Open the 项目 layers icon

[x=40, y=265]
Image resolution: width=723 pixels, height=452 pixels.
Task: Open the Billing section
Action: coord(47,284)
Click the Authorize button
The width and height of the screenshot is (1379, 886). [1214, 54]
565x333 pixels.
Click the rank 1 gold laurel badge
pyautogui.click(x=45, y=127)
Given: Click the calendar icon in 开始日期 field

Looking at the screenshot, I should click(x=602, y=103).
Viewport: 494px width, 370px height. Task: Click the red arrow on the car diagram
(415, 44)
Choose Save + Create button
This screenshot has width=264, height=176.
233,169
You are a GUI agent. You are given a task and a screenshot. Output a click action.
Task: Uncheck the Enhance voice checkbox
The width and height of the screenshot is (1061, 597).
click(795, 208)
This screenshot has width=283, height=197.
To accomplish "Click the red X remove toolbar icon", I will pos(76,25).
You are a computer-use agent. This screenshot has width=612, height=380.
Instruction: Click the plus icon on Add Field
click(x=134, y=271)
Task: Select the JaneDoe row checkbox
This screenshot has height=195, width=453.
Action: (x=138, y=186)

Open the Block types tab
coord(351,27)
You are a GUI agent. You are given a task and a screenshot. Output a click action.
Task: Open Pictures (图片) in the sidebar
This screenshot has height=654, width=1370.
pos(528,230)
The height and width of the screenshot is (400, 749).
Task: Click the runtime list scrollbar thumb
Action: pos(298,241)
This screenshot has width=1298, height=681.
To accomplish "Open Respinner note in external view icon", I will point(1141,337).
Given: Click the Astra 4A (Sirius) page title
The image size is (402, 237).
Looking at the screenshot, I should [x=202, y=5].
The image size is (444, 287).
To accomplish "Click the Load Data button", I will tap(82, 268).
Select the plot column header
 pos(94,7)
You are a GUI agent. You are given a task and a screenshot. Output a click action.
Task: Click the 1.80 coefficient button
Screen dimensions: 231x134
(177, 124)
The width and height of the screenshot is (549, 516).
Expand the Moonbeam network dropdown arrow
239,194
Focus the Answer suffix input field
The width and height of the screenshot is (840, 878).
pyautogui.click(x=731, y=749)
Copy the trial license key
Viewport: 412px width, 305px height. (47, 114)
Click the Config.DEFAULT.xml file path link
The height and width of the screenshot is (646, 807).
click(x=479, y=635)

= = = = = = =

ACTIVITY
A reply that repeats all the data exactly is required.

WRITTEN RESPONSE
Open the 项目 layers icon

[x=40, y=265]
Image resolution: width=723 pixels, height=452 pixels.
Task: Open the Billing section
Action: coord(47,284)
Click the Authorize button
The width and height of the screenshot is (1379, 886). [1214, 54]
565x333 pixels.
Click the rank 1 gold laurel badge
pyautogui.click(x=45, y=127)
Given: Click the calendar icon in 开始日期 field

Looking at the screenshot, I should click(x=602, y=103).
Viewport: 494px width, 370px height. Task: Click the red arrow on the car diagram
(415, 44)
Choose Save + Create button
This screenshot has width=264, height=176.
233,169
You are a GUI agent. You are given a task and a screenshot. Output a click action.
Task: Uncheck the Enhance voice checkbox
The width and height of the screenshot is (1061, 597).
click(795, 208)
This screenshot has width=283, height=197.
To accomplish "Click the red X remove toolbar icon", I will pos(76,25).
You are a computer-use agent. This screenshot has width=612, height=380.
Instruction: Click the plus icon on Add Field
click(x=134, y=271)
Task: Select the JaneDoe row checkbox
This screenshot has height=195, width=453.
Action: (x=138, y=186)

Open the Block types tab
coord(351,27)
You are a GUI agent. You are given a task and a screenshot. Output a click action.
Task: Open Pictures (图片) in the sidebar
This screenshot has height=654, width=1370.
pos(528,230)
The height and width of the screenshot is (400, 749).
Task: Click the runtime list scrollbar thumb
Action: pos(298,241)
This screenshot has width=1298, height=681.
To accomplish "Open Respinner note in external view icon", I will point(1141,337).
Given: Click the Astra 4A (Sirius) page title
The image size is (402, 237).
Looking at the screenshot, I should [x=202, y=5].
The image size is (444, 287).
To accomplish "Click the Load Data button", I will tap(82, 268).
Select the plot column header
 pos(94,7)
You are a GUI agent. You are given a task and a screenshot. Output a click action.
Task: Click the 1.80 coefficient button
Screen dimensions: 231x134
(177, 124)
The width and height of the screenshot is (549, 516).
Expand the Moonbeam network dropdown arrow
239,194
Focus the Answer suffix input field
The width and height of the screenshot is (840, 878).
pyautogui.click(x=731, y=749)
Copy the trial license key
Viewport: 412px width, 305px height. (47, 114)
Click the Config.DEFAULT.xml file path link
The height and width of the screenshot is (646, 807).
click(x=479, y=635)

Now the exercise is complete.